**WHAT YOU NEED TO DO**
In the listing below, replace every "GUI agent" with "screen assistant" and give back all lines with nothing else changed.
---- PROVIDED INFORMATION
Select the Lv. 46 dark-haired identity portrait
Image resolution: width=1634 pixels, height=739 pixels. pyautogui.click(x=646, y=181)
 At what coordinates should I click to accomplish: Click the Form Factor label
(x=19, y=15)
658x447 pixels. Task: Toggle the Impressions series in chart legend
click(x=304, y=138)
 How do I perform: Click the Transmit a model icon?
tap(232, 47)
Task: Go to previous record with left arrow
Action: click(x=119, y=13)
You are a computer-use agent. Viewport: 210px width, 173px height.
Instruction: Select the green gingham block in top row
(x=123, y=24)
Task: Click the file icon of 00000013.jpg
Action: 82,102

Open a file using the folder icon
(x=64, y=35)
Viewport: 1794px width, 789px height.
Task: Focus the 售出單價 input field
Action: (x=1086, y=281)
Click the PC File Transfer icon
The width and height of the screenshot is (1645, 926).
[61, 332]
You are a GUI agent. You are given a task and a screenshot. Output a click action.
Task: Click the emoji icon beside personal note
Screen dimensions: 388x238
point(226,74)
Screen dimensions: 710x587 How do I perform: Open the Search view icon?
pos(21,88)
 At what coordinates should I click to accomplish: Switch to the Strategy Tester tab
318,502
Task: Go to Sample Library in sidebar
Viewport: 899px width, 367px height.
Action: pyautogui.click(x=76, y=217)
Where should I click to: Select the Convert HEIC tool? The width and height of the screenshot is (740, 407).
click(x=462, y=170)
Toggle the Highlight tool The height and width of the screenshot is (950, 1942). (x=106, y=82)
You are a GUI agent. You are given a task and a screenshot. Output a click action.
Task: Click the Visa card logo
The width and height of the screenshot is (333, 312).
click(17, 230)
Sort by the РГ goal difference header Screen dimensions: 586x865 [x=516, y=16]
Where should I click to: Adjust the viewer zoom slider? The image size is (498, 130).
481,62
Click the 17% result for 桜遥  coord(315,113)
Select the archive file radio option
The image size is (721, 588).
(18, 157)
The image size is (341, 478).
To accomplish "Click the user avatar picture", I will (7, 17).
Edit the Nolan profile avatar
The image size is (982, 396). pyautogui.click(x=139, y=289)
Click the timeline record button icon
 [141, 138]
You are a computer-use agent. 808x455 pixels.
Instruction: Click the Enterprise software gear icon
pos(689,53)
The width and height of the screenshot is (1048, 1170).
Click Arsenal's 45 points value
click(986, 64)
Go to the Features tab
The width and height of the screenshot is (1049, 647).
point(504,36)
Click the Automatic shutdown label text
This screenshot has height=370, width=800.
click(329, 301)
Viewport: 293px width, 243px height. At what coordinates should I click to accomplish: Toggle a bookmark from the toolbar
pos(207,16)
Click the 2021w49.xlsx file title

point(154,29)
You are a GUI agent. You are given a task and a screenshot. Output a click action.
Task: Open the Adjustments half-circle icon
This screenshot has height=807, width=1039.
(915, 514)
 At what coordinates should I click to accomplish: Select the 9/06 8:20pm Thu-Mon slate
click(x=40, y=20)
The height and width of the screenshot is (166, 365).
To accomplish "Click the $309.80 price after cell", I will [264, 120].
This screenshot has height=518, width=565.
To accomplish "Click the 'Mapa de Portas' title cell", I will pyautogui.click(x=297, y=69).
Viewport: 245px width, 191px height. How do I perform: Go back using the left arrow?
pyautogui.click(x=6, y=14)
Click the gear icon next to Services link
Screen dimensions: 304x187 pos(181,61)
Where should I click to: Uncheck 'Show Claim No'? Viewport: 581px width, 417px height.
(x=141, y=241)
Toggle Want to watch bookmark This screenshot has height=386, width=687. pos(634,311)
--------
**EXERCISE SOLUTION**
Select the Lv. 46 dark-haired identity portrait
Image resolution: width=1634 pixels, height=739 pixels. pyautogui.click(x=646, y=181)
 At what coordinates should I click to accomplish: Click the Form Factor label
(x=19, y=15)
658x447 pixels. Task: Toggle the Impressions series in chart legend
click(x=304, y=138)
 How do I perform: Click the Transmit a model icon?
tap(232, 47)
Task: Go to previous record with left arrow
Action: click(x=119, y=13)
You are a computer-use agent. Viewport: 210px width, 173px height.
Instruction: Select the green gingham block in top row
(x=123, y=24)
Task: Click the file icon of 00000013.jpg
Action: 82,102

Open a file using the folder icon
(x=64, y=35)
Viewport: 1794px width, 789px height.
Task: Focus the 售出單價 input field
Action: (x=1086, y=281)
Click the PC File Transfer icon
The width and height of the screenshot is (1645, 926).
[61, 332]
You are a screen assistant. You are given a task and a screenshot. Output a click action.
Task: Click the emoji icon beside personal note
Screen dimensions: 388x238
point(226,74)
Screen dimensions: 710x587 How do I perform: Open the Search view icon?
pos(21,88)
 At what coordinates should I click to accomplish: Switch to the Strategy Tester tab
318,502
Task: Go to Sample Library in sidebar
Viewport: 899px width, 367px height.
Action: pyautogui.click(x=76, y=217)
Where should I click to: Select the Convert HEIC tool? The width and height of the screenshot is (740, 407).
click(x=462, y=170)
Toggle the Highlight tool The height and width of the screenshot is (950, 1942). (x=106, y=82)
You are a screen assistant. You are given a task and a screenshot. Output a click action.
Task: Click the Visa card logo
The width and height of the screenshot is (333, 312).
click(17, 230)
Sort by the РГ goal difference header Screen dimensions: 586x865 [x=516, y=16]
Where should I click to: Adjust the viewer zoom slider? The image size is (498, 130).
481,62
Click the 17% result for 桜遥  coord(315,113)
Select the archive file radio option
The image size is (721, 588).
(18, 157)
The image size is (341, 478).
To accomplish "Click the user avatar picture", I will (7, 17).
Edit the Nolan profile avatar
The image size is (982, 396). pyautogui.click(x=139, y=289)
Click the timeline record button icon
 [141, 138]
You are a computer-use agent. 808x455 pixels.
Instruction: Click the Enterprise software gear icon
pos(689,53)
The width and height of the screenshot is (1048, 1170).
Click Arsenal's 45 points value
click(986, 64)
Go to the Features tab
The width and height of the screenshot is (1049, 647).
point(504,36)
Click the Automatic shutdown label text
This screenshot has height=370, width=800.
click(329, 301)
Viewport: 293px width, 243px height. At what coordinates should I click to accomplish: Toggle a bookmark from the toolbar
pos(207,16)
Click the 2021w49.xlsx file title

point(154,29)
You are a screen assistant. You are given a task and a screenshot. Output a click action.
Task: Open the Adjustments half-circle icon
This screenshot has height=807, width=1039.
(915, 514)
 At what coordinates should I click to accomplish: Select the 9/06 8:20pm Thu-Mon slate
click(x=40, y=20)
The height and width of the screenshot is (166, 365).
To accomplish "Click the $309.80 price after cell", I will [264, 120].
This screenshot has height=518, width=565.
To accomplish "Click the 'Mapa de Portas' title cell", I will pyautogui.click(x=297, y=69).
Viewport: 245px width, 191px height. How do I perform: Go back using the left arrow?
pyautogui.click(x=6, y=14)
Click the gear icon next to Services link
Screen dimensions: 304x187 pos(181,61)
Where should I click to: Uncheck 'Show Claim No'? Viewport: 581px width, 417px height.
(x=141, y=241)
Toggle Want to watch bookmark This screenshot has height=386, width=687. pos(634,311)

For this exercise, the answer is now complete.